BEGIN
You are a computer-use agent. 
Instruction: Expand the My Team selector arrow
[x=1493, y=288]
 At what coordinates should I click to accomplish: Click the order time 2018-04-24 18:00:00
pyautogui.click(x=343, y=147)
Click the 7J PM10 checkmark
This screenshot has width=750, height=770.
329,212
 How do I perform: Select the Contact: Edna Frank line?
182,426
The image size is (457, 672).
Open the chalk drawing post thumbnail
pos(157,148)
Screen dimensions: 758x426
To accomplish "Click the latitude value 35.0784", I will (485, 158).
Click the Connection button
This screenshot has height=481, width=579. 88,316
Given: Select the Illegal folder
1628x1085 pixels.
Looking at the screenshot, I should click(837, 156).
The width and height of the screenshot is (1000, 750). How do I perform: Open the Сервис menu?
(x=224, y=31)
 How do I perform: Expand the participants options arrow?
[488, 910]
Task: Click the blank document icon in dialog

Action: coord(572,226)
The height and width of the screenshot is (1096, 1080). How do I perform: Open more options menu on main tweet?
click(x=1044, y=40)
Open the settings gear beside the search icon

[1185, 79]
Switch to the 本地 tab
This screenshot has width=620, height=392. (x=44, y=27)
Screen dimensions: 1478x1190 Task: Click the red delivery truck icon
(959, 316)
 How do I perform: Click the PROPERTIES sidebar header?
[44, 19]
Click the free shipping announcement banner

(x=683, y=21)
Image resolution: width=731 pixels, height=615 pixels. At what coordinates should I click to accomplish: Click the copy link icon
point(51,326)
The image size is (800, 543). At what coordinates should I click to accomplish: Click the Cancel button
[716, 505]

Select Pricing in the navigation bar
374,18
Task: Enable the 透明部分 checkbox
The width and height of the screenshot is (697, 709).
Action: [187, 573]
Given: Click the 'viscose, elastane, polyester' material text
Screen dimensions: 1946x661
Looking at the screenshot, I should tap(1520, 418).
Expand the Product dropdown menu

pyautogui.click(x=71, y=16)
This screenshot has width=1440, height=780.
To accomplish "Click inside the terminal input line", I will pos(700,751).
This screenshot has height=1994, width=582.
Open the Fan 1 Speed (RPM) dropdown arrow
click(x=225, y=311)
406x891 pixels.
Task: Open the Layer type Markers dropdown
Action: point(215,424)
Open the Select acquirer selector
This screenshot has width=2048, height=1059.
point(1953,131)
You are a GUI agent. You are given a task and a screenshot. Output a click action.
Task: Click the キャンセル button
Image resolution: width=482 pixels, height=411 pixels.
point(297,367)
END
> YOUR OBJECTIVE
Begin with the line that contains "Select Pricing in the navigation bar" and end with the last line of the data. Repeat those two lines and all between them exactly.

> REPLY
Select Pricing in the navigation bar
374,18
Task: Enable the 透明部分 checkbox
The width and height of the screenshot is (697, 709).
Action: [187, 573]
Given: Click the 'viscose, elastane, polyester' material text
Screen dimensions: 1946x661
Looking at the screenshot, I should tap(1520, 418).
Expand the Product dropdown menu

pyautogui.click(x=71, y=16)
This screenshot has width=1440, height=780.
To accomplish "Click inside the terminal input line", I will pos(700,751).
This screenshot has height=1994, width=582.
Open the Fan 1 Speed (RPM) dropdown arrow
click(x=225, y=311)
406x891 pixels.
Task: Open the Layer type Markers dropdown
Action: point(215,424)
Open the Select acquirer selector
This screenshot has width=2048, height=1059.
point(1953,131)
You are a GUI agent. You are given a task and a screenshot. Output a click action.
Task: Click the キャンセル button
Image resolution: width=482 pixels, height=411 pixels.
point(297,367)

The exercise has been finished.